Экранизация литературной классики — это не только взаимодействие двух искусств, но и шире — взаимодействие, диалог культур. Русское мировоззрение XVIII — середины XIX в., воплощенное в художественной форме классического произведения, становится предметом постижения человеком другого времени со свойственными ему мировоззренческими установками, актуализованными в языке нового искусства. И если классическое произведение воспринимать как специфическое, свойственное определенному времени высказывание, заключающее в себе утверждение или вопрос, то экранизация вполне может выглядеть ответной репликой, в свою очередь содержащей ответ или вопрошание. Кино, в силу своей массовости и доступности, открывает широкое поле для наблюдения за мировоззренческим диалогом эпох, в который неизбежно включаются и зрители, вне зависимости от готовности к такому диалогу.

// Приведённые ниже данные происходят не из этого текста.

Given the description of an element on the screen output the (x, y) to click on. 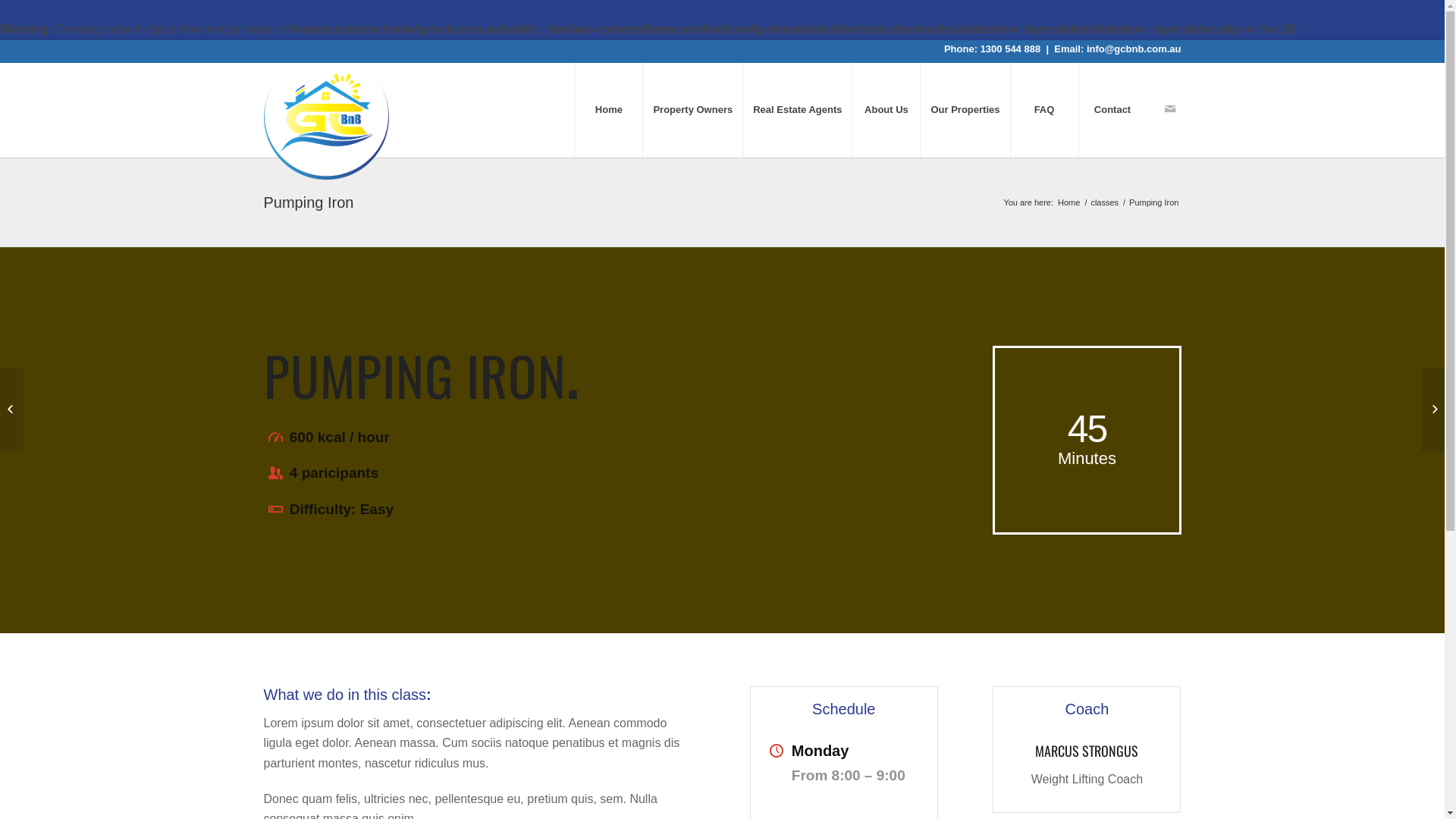
Our Properties Element type: text (964, 109)
About Us Element type: text (885, 109)
FAQ Element type: text (1044, 109)
Home Element type: text (608, 109)
Pumping Iron Element type: text (308, 202)
Home Element type: text (1068, 202)
classes Element type: text (1104, 202)
1300 544 888 Element type: text (1010, 48)
Mail Element type: hover (1169, 108)
Property Owners Element type: text (692, 109)
info@gcbnb.com.au Element type: text (1133, 48)
Real Estate Agents Element type: text (796, 109)
Contact Element type: text (1112, 109)
Given the description of an element on the screen output the (x, y) to click on. 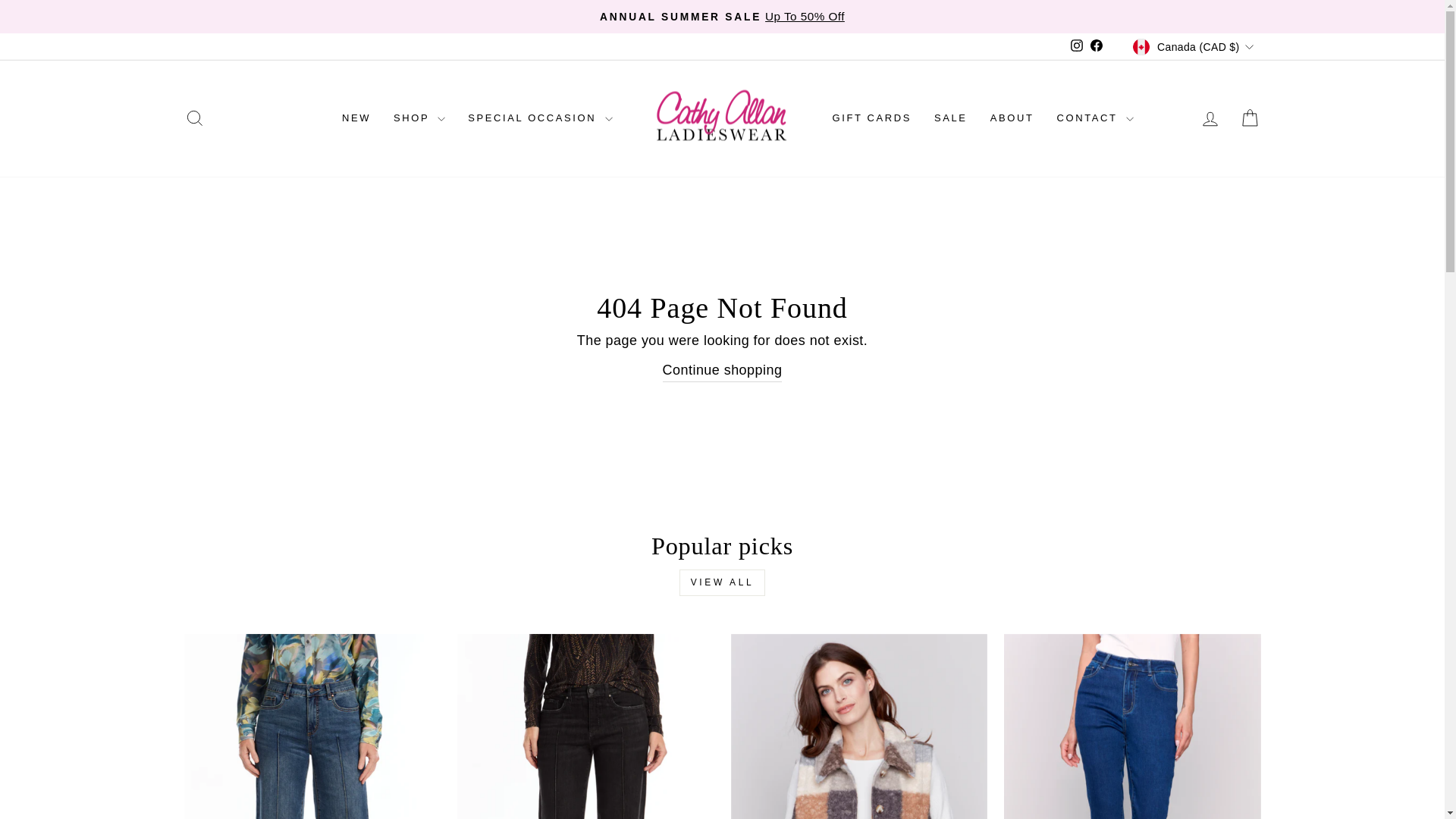
instagram (1076, 45)
ICON-SEARCH (194, 117)
ACCOUNT (1210, 118)
Given the description of an element on the screen output the (x, y) to click on. 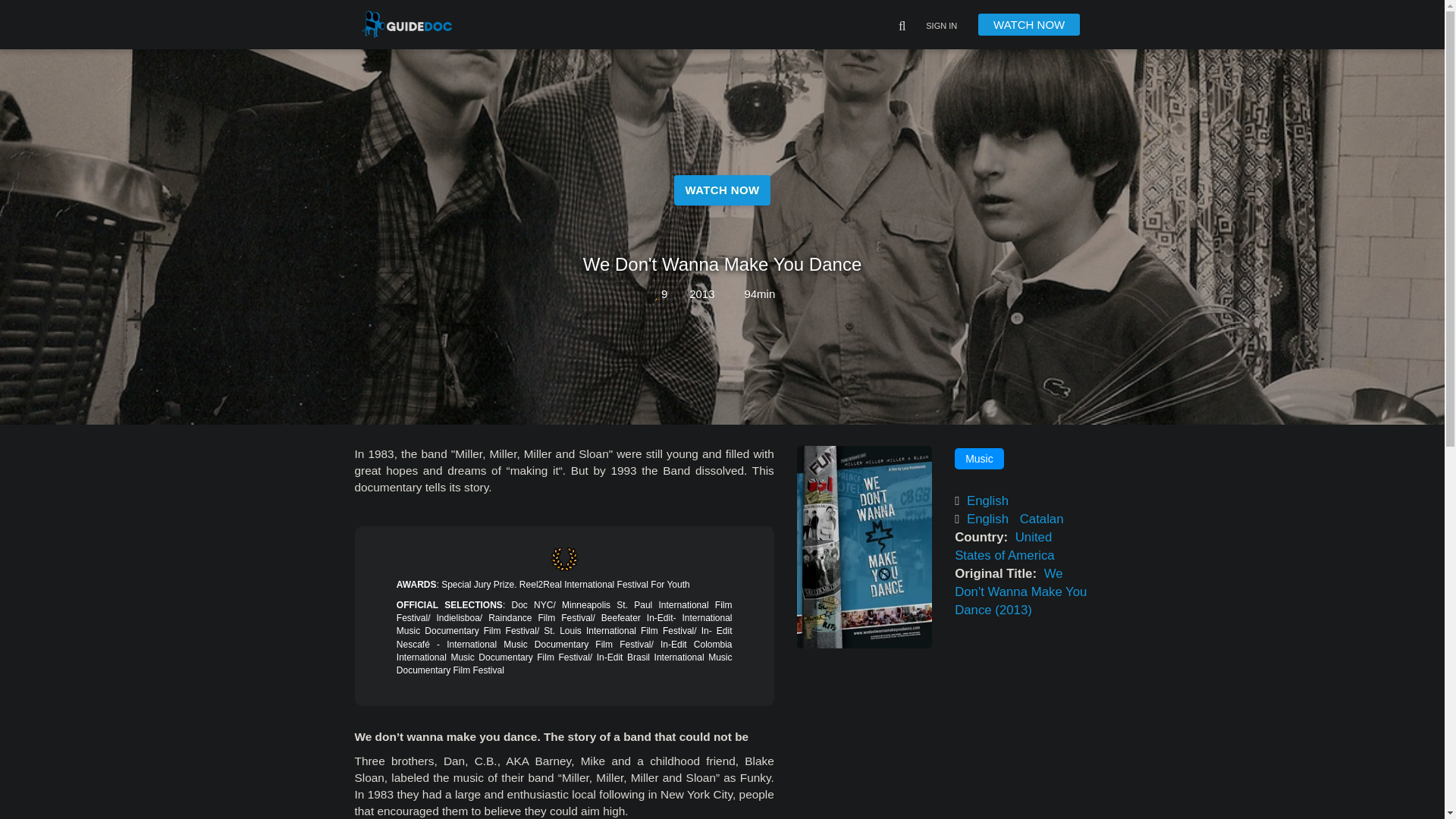
WATCH NOW (722, 208)
SIGN IN (941, 26)
Music (979, 458)
WATCH NOW (1029, 24)
Catalan (1041, 518)
English (986, 500)
English (986, 518)
United States of America (1006, 546)
WATCH NOW (722, 190)
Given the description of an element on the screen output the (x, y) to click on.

Попробуем войти в этот диалог на правах заинтересованного участника, присмотреться и прислушаться к тому, что более всего привлекает внимание собеседника XX–XXI вв. в мировоззренческом содержании отечественной литературной классики, какие идеи, воплощенные в слове самого автора, а так же в слове и поступке персонажей, представляются актуальными нашим современникам. Так появляется возможность проследить движение феномена русского мировоззрения в культурно-художественном поле исторической перспективы.
История экранизации классики начинается едва ли не с первых шагов истории самого кино. К моменту появления звука огромное большинство классических произведений русской литературы уже получило свое экранное толкование: Пушкин, Лермонтов, Гоголь, Толстой и другие авторитеты русской словесности XVIII–XIX вв. заняли свое место в своеобразной кинобиблиотеке, пока еще немой. «Пиковая дама» и «Отец Сергий» (Я. Протазанов), «Поликушка» (А. Санин), «Шинель» (Г. Козинцев и Л. Трауберг).
Вряд ли экранные версии могут считаться конгениальными их литературным оригиналам. С большой натяжкой можно говорить и о постижении мировоззренческого содержания пушкинской, гоголевской или тем более многостраничной толстовской прозы в немом кино. Задача киноискусства состоит не в сведении высокого литературного первоисточника до убогой мелодрамы или комедии, а в приближении к уровню его художественности. Приобретения касаются прежде всего изобразительно-выразительных средств, особенно игры актеров: Ивана Мозжухина в «Пиковой даме» (1916) или «Отце Сергии» (1918), Ивана Москвина в «Поликушке» (1922) и т. д.
О собственно мировоззренческом «вопрошании» кинематографом литературных оригиналов можно говорить начиная с 1920-х гг. И это закономерно, поскольку искусство советского периода вообще, а кино в особенности действительно ощущало себя носителем вполне определенного, коммунистического, мировоззрения. И именно с позиций классового мировоззрения обращалось к литературе той эпохи, которую воспринимало как оппозиционную идеям коммунистического переустройства мира.
Характерна в этом смысле экранизация фонвизинского «Недоросля» под названием «Господа Скотинины» режиссером Г. Рошалем (1928). Авторов экранизации интересует прежде всего разоблачение помещичьих зверств, а затем и заслуженная кара на головы крепостников со стороны восставшего народа. Самодурство фонвизинской Простаковой блекнет перед зверствами кинематографической помещицы, которую выразительно играет В. Массалитинова. А чтобы зритель острее ощутил историческую обреченность крепостников, в фильме на первый план выдвигается вовсе не Софья (Н. Шатерникова) с ее возлюбленным Милоном, не мудрый ее дядя Стародум и даже не Митрофан, а портной Тришка (И. Доронин), влюбленный в одну из крепостных девушек Простаковых-Скотининых. На честь девушки, естественно, посягает безобразный Простаков. Но не помещик, а именно бедная крепостная страдает от рук разъяренной Простаковой. Так рождается праведный гнев в оскорбленном сердце Тришки, и он вместе с восставшим народом предает огню усадьбу Простаковых-Скотининых. Как видим, экранизации классики 1920–1930-х гг. довольно часто грешат пропагандистскими издержками, поскольку время создания классического произведения осмысляется в новых социальных условиях всецело как отрицательное. В кинопроизведении не остается и следа от позитивных идей просветителя Стародума, как нет, по существу говоря, и самого Стародума. Та же участь ожидает и классические тексты Пушкина. Ужас Петра Андреевича Гринева перед стихией беспощадного и бессмысленного русского бунта не актуален для новой эпохи. Напротив, передовая художественная интеллигенция призывает его на головы дворянского сословия.